Sześćdziesiąt lat później.
Siwowłosa królowa wyglądała przez zamkowe okno, uważnie obserwując tereny Zjednoczonego Królestwa, znanego dawniej jako Misea i Tridum.
Minęło wiele lat, nim udało się zaprowadzić ład i pokój. Wybuchło nawet kilka wojen, lecz w końcu nastał spokój, ludzie odżyli, skończyła się era strachu.
Z początku ludność była przerażona, wszędzie leżały trupy. Wiele dni zajęło im palenie ciał zmiennych, wszyscy bali się, że to wina jakiejś straszliwej epidemii.
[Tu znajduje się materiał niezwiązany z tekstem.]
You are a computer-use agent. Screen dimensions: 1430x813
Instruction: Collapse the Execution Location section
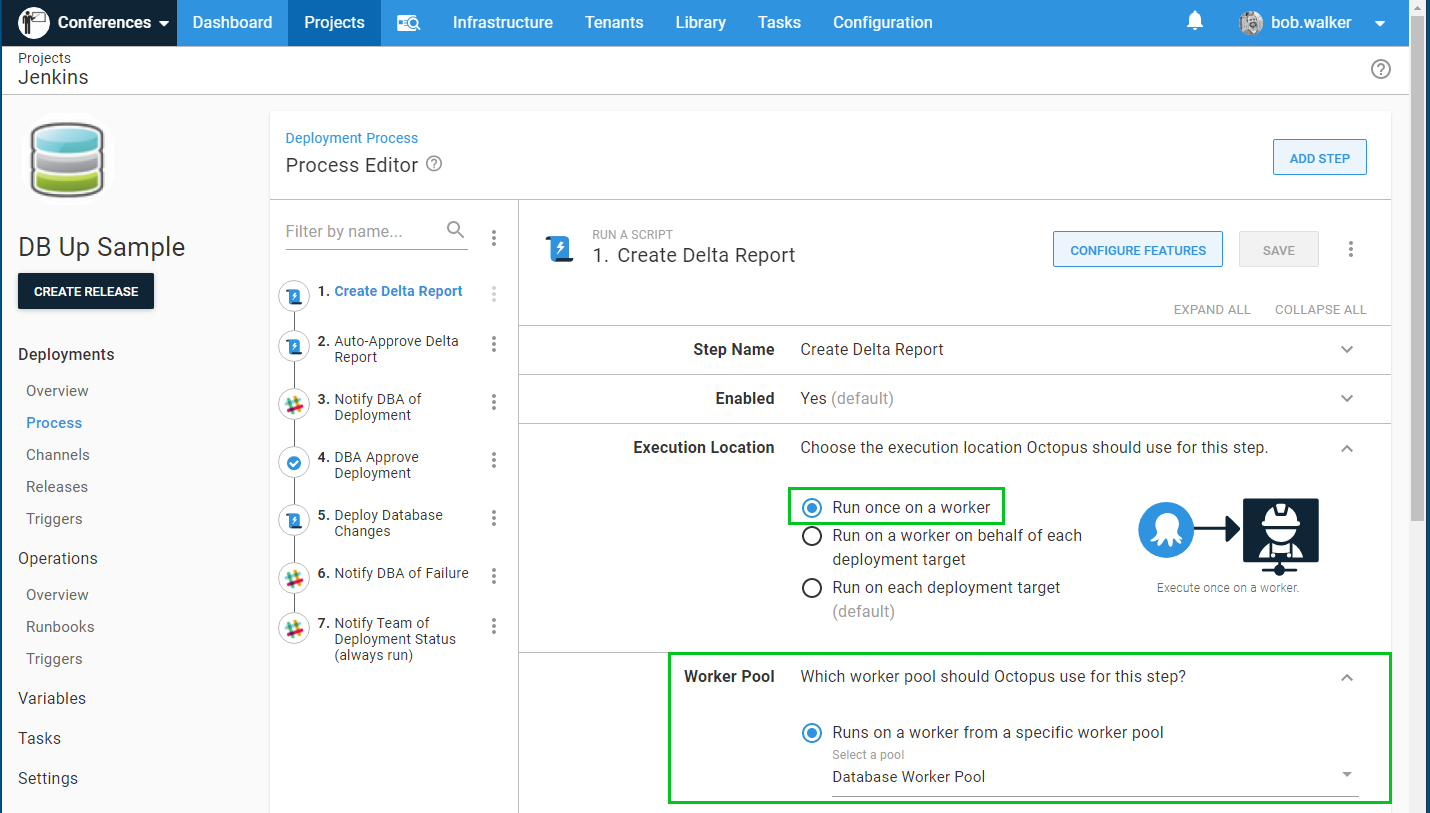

Wybuchła panika, ludzie drżeli ze strachu, lecz z upływem kolejnych spokojnych dni zaczęło docierać do nich, że to koniec.
Nastał koniec ery wilkołaków, wszechobecnej śmierci i strachu.
Świat odżył i choć wielu nie było zadowolonych z tego w czyje ręce popadła władza i kobieta musiała znieść wiele bólu, który wiązał się z dzierżeniem korony, to dziś była z siebie dumna.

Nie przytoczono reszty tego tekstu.